Ações a realizar:
1. Reproduza, do texto sobre as Convenções de Genebra, o trecho que se inicia com as palavras que contêm "No dia 8 de" e termina com "profissionais de imprensa.".
2. Segundo o texto sobre as Convenções de Genebra, em que data Israel suspendeu todas as visitas aos prisioneiros palestinos?

Texto para análise:
═══

As Convenções de Genebra são uma série de tratados formulados em Genebra, na Suíça, que definem normas para as leis relativas ao direito humanitário internacional. Começam a ser elaboradas ainda no século 19 e, desde então, vêm sendo ampliadas, atualizadas e aprimoradas. Mesmo assim, nem sempre são levadas em conta, especialmente pelas maiores potências militares do planeta, como é o caso de Israel.
A 4ª Convenção de Genebra, datada de 1949, proíbe “a violência à vida e à pessoa, em particular assassinato de todos os tipos, mutilação, tratamento cruel e tortura”. Leia abaixo a seleção feita pelo Brasil de Fato de atrocidades cometidas pelos israelenses na Palestina e veja se consegue identificar alguma dessas práticas proibidas.
1. Torturas e maus tratos
O destino de centenas de palestinos sequestrados pelo exército israelense na Faixa de Gaza permanece incerto, pois os militares negam acesso a organizações humanitárias, apesar de relatos recentes de palestinos que morreram sob custódia israelense. Relatos de mortes e maus tratos aumentam as preocupações sobre o tratamento sistemático dispensado por Israel aos prisioneiros, em aparente desrespeito a noções básicas de direitos humanos.
“Éramos espancados e ordenados a ajoelhar por horas. Ficamos três dias em um campo aberto no frio. Fomos torturados. Fomos acusados de ser membros do Hamas, de sermos terroristas”, disse um ex-detento palestino trazido de volta à Faixa de Gaza pelo exército israelense descalço.
A Anistia Internacional divulgou um relatório no dia 20 de dezembro, instando autoridades a “investigar o tratamento desumano e o desaparecimento forçado de detentos palestinos de Gaza”. A ONU declarou ter recebido “numerosos relatos perturbadores” sobre “detenções em massa, maus-tratos e desaparecimentos forçados de possivelmente milhares de palestinos”, incluindo crianças.
O Comitê Internacional da Cruz Vermelha não conseguiu verificar as condições de milhares de prisioneiros palestinos desde 7 de outubro, quando Israel suspendeu todas as visitas. A porta-voz do órgão sugeriu que Israel está violando o direito internacional humanitário ao negar acesso a campos de detenção.
No dia 8 de dezembro, um vídeo mostrando mais de 20 palestinos sentados no asfalto seminus, com o tronco curvado, enquanto soldados de Israel circulam ao seu redor, gerou indignação. O governo israelense afirmou que se trata de moradores de áreas no norte da Faixa de Gaza, segundo ele um dos principais redutos e centros de comando do Hamas, insinuando que poderiam ser combatentes
Mas palestinos disseram ter reconhecido nas imagens pessoas que, segundo eles, não têm laços com o Hamas ou outras facções. Hani Almadhoun, um palestino-americano que vive nos Estados Unidos, contou ter identificado diversos familiares, incluindo seu sobrinho de 12 anos. Um portal árabe sediado em Londres afirmou que um dos homens detidos é um jornalista de sua equipe e denunciou a captura de profissionais de imprensa.

═══

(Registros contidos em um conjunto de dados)
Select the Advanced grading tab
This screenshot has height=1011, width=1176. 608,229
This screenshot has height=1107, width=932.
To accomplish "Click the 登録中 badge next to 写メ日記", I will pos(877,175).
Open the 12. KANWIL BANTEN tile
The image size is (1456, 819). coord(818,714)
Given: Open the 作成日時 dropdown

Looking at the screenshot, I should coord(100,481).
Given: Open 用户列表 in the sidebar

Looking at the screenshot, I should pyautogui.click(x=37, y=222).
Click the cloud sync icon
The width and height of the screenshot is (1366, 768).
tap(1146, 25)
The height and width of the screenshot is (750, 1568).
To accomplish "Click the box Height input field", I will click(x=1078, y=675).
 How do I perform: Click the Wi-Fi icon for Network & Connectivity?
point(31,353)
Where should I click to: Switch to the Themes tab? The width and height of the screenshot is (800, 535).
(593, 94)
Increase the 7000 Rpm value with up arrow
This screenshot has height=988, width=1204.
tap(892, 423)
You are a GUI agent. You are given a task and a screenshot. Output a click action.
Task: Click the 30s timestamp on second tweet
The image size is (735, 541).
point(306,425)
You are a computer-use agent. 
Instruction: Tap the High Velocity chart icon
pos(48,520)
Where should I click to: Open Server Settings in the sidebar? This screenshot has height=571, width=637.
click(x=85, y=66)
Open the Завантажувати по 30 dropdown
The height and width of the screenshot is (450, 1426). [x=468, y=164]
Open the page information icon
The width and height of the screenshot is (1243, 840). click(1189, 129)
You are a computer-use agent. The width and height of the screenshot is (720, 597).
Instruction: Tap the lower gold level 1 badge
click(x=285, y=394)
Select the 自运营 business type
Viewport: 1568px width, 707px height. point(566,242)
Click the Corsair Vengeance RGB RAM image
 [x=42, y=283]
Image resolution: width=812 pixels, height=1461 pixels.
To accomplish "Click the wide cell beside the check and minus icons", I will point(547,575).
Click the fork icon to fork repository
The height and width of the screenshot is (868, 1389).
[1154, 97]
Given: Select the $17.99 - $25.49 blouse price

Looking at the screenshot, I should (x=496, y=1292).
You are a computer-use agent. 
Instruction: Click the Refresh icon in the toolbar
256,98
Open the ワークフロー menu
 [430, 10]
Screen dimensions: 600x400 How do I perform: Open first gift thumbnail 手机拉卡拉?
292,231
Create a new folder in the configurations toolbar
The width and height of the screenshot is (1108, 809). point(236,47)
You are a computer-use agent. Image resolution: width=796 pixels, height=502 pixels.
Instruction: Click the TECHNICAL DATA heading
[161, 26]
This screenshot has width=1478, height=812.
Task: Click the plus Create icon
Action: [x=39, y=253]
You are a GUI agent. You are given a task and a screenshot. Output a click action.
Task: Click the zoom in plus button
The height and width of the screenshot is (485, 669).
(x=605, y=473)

═══

Respostas:
1.
No dia 8 de dezembro, um vídeo mostrando mais de 20 palestinos sentados no asfalto seminus, com o tronco curvado, enquanto soldados de Israel circulam ao seu redor, gerou indignação. O governo israelense afirmou que se trata de moradores de áreas no norte da Faixa de Gaza, segundo ele um dos principais redutos e centros de comando do Hamas, insinuando que poderiam ser combatentes
Mas palestinos disseram ter reconhecido nas imagens pessoas que, segundo eles, não têm laços com o Hamas ou outras facções. Hani Almadhoun, um palestino-americano que vive nos Estados Unidos, contou ter identificado diversos familiares, incluindo seu sobrinho de 12 anos. Um portal árabe sediado em Londres afirmou que um dos homens detidos é um jornalista de sua equipe e denunciou a captura de profissionais de imprensa.

2. Em 7 de outubro.